Musashi gasped. "Like a deity descended among mortals!" he breathed. "Shishō, you shine like the midsummer sunrise over the fields of the Kiso Valley!"
Shima stared at him flatly. Her face did not move, but the message was clear: you look like a peacock.
Rensuke's hands curled into fists behind his back. "You look like a fool," he said. "Which is good. No one will mistake you for Gojo-dono, heir of the Six Eyes, Demon of Iga, and all that nonsense."
"Exactly," Seijiro said cheerfully. He turned away, striding toward the open shōji as the evening breeze lifted the sleeves of his ridiculous festival robe. "Come on. We've got a clan to charm and a festival crowd to disappear into." He had taken only a few steps across the engawa before stopping again; he turned, pointing a finger with severity. "Shima—back to your grandmother. Musashi—congratulations. This is your first official assignment, and I expect excellence. And no need to confirm that loudly—"
Too late. Musashi's chest inflated immediately. "Yes, Shishō! I swear on the blades of Dokkō and Nikkō that I will—"
Seijiro winced. "Kami above, quietly, Musashi. Quietly."
He made it three more steps before something tugged lightly at his sleeve. Once, then again. Persistently. Seijiro looked down only to find Shima looking up at him, expression far too focused, like she was drilling through his soul and looking for weak spots.
"Oh no," Seijiro muttered immediately. "Absolutely not." He pulled his sleeve free. "Sorry, Shima. This is an adult mission. Politics. Negotiations. Stakes. Very boring things."
She tugged again.
Seijiro froze; his ears twitched like an irritated animal. "No," he repeated, firmly. "No. Absolutely not. We are not—Shima, look at me—we are not going to the festival." He groaned. "This is not a night for fun. This is the future of the clan—And stop looking at me like that!"
Shima didn't blink.
Musashi appeared beside her as if summoned, his bokken resettling across his back. He studied her face with great seriousness, and Shima turned slightly toward him. A small tilt of the head, a flick of two fingers. Musashi nodded immediately, as if decoding scripture.
Then he turned to Seijiro. "Shima-sama wishes to see the lanterns on the river," he translated. "And to visit the stalls along the south bank.
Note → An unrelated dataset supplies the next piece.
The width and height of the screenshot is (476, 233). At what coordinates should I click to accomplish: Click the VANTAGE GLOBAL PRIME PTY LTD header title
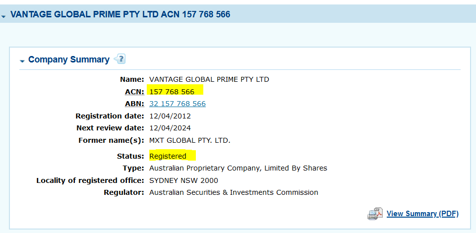coord(120,14)
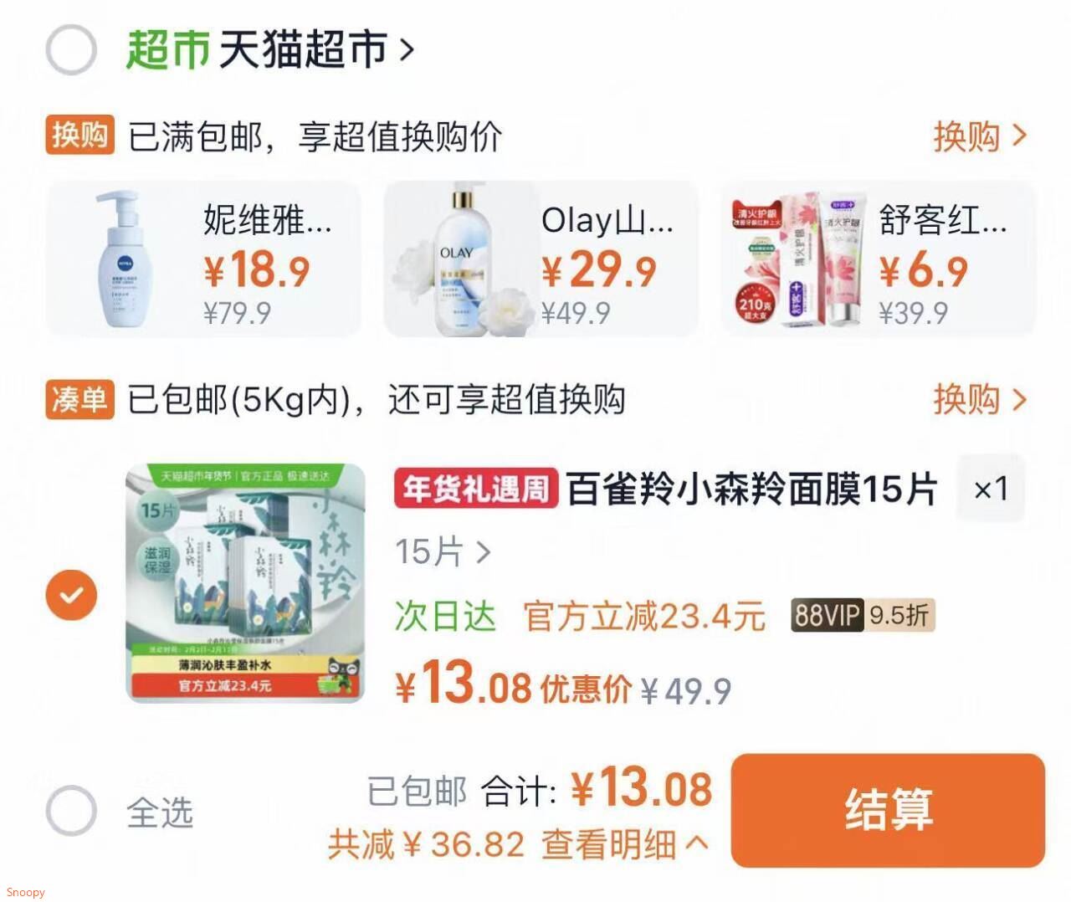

There is apparently a goldfish game. And—" He paused; Shima raised one small hand, and Musashi nodded again. "She would also like kushiyaki."
Rensuke's eyebrow climbed slowly. "You got all that… from a stare?"
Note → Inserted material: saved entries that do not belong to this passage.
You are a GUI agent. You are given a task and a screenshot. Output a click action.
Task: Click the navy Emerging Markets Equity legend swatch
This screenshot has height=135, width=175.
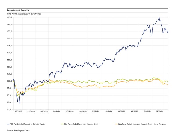pyautogui.click(x=8, y=124)
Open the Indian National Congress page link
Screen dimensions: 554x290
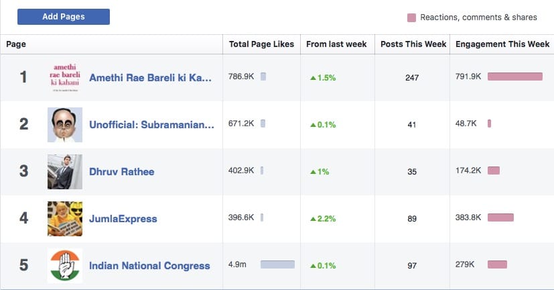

Musashi placed a hand over his heart. "This tragic mute soul will no longer suffer in silence," he declared. "Do not worry. From this day forward, I, Musashi of the Miyamoto clan, shall carry the burden of her voice."
"It's an excuse to talk more," Rensuke muttered.
Seijiro was already rubbing his temples. "No. No, no, no, absolutely not. Shima, this is not a game. If something happens—" He crouched slightly and tapped a finger against her forehead. "And do not give me that look."
Shima gave him that look. Then, slowly, she released his sleeve, and instead she walked to Musashi and wrapped both arms around his elbow as if he were her preferred adult now.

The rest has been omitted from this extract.